-- Opening Marker --
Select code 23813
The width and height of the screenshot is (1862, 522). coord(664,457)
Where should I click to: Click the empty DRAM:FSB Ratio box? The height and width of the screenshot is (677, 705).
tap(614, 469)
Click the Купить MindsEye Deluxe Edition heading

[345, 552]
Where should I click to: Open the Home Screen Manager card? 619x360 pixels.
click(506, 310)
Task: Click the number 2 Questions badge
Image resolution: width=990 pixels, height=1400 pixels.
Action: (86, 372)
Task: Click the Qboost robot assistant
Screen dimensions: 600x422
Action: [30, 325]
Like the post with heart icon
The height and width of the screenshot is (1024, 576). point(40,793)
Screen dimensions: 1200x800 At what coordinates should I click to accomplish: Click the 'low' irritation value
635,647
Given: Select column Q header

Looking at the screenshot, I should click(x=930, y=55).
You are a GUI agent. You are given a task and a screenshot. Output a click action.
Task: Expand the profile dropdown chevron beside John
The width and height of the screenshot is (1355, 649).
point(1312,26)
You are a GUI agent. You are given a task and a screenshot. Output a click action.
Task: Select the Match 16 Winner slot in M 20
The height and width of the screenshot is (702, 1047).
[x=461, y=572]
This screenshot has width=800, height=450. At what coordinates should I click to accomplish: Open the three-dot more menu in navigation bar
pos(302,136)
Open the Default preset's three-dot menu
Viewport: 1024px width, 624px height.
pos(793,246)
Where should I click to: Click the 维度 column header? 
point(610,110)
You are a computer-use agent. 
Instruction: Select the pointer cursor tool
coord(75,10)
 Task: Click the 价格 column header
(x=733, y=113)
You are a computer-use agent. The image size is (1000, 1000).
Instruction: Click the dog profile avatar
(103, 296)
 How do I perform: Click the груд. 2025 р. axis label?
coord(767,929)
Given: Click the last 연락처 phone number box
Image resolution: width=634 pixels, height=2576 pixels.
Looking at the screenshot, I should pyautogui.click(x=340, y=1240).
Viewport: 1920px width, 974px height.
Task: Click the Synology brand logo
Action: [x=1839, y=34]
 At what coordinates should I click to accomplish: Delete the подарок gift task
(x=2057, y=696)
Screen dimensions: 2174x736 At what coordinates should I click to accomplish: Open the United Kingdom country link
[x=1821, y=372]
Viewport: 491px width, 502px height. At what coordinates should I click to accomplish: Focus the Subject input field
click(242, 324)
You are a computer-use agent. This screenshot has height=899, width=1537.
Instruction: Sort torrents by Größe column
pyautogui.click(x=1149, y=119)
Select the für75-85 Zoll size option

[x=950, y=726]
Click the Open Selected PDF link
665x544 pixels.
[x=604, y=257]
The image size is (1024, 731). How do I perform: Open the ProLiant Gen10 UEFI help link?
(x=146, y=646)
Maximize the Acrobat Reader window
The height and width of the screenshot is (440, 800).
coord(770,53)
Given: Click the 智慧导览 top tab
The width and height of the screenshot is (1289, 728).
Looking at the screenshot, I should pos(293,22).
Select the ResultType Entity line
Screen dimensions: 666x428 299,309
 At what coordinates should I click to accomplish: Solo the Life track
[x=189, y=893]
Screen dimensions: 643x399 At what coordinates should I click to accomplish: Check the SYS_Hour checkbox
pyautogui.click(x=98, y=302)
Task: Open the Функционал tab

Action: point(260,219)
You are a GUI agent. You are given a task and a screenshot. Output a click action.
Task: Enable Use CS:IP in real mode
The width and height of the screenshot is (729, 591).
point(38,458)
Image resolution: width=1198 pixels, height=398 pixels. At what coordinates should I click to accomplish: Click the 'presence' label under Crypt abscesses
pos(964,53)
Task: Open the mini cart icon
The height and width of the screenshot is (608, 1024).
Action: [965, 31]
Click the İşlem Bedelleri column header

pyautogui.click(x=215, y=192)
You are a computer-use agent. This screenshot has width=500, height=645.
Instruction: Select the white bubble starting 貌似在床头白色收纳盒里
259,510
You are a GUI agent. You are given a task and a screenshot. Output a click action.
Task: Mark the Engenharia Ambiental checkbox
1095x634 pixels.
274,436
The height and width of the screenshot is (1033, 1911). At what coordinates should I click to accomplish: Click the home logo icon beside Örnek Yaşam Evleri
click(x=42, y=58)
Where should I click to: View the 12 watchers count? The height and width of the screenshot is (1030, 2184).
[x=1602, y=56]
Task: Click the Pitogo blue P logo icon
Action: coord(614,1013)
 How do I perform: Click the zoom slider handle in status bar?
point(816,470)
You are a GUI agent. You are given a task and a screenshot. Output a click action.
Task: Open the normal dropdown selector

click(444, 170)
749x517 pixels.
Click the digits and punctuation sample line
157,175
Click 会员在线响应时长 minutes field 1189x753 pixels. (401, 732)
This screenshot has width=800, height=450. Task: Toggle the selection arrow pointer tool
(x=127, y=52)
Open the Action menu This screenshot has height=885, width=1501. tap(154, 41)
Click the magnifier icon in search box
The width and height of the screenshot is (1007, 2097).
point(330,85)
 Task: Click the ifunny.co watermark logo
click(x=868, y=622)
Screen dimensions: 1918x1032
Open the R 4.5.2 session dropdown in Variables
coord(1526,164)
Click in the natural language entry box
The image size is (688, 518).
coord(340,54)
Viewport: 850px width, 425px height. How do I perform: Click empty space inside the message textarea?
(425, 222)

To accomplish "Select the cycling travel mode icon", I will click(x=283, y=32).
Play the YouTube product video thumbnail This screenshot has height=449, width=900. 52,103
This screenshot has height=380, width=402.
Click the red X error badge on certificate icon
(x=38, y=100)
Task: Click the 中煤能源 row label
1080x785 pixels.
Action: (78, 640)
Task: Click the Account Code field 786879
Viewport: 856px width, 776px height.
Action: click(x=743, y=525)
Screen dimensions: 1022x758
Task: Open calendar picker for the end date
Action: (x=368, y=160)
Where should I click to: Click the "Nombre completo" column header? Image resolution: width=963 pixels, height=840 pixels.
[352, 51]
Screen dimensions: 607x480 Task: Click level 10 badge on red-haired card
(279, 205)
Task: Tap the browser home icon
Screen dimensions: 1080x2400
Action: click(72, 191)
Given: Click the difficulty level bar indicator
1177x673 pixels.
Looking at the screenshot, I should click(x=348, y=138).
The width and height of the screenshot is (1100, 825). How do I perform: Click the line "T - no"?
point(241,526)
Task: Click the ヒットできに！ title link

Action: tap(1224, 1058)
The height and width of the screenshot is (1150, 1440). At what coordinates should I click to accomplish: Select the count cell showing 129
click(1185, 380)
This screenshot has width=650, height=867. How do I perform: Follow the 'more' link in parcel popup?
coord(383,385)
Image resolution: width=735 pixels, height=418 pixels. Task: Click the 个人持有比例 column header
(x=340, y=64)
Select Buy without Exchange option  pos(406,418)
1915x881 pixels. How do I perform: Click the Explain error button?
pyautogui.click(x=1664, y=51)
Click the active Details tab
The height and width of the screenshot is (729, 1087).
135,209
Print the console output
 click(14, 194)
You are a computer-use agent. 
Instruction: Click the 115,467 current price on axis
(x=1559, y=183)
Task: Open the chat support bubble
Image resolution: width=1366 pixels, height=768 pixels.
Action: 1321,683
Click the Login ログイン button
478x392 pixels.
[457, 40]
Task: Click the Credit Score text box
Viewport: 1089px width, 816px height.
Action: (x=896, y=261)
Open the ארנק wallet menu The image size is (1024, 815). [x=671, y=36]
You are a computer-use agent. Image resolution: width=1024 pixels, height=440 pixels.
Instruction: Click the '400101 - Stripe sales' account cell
-- Closing Marker --
— TASK OBJECTIVE —
Your answer should be the lines of the listing above between the line holding "Task: Tap the browser home icon" and the line holding "Open the ארנק", inclusive, restated word for word and alone.

— WRITTEN SOLUTION —
Task: Tap the browser home icon
Screen dimensions: 1080x2400
Action: click(72, 191)
Given: Click the difficulty level bar indicator
1177x673 pixels.
Looking at the screenshot, I should click(x=348, y=138).
The width and height of the screenshot is (1100, 825). How do I perform: Click the line "T - no"?
point(241,526)
Task: Click the ヒットできに！ title link

Action: tap(1224, 1058)
The height and width of the screenshot is (1150, 1440). At what coordinates should I click to accomplish: Select the count cell showing 129
click(1185, 380)
This screenshot has width=650, height=867. How do I perform: Follow the 'more' link in parcel popup?
coord(383,385)
Image resolution: width=735 pixels, height=418 pixels. Task: Click the 个人持有比例 column header
(x=340, y=64)
Select Buy without Exchange option  pos(406,418)
1915x881 pixels. How do I perform: Click the Explain error button?
pyautogui.click(x=1664, y=51)
Click the active Details tab
The height and width of the screenshot is (729, 1087).
135,209
Print the console output
 click(14, 194)
You are a computer-use agent. 
Instruction: Click the 115,467 current price on axis
(x=1559, y=183)
Task: Open the chat support bubble
Image resolution: width=1366 pixels, height=768 pixels.
Action: 1321,683
Click the Login ログイン button
478x392 pixels.
[457, 40]
Task: Click the Credit Score text box
Viewport: 1089px width, 816px height.
Action: (x=896, y=261)
Open the ארנק wallet menu The image size is (1024, 815). [x=671, y=36]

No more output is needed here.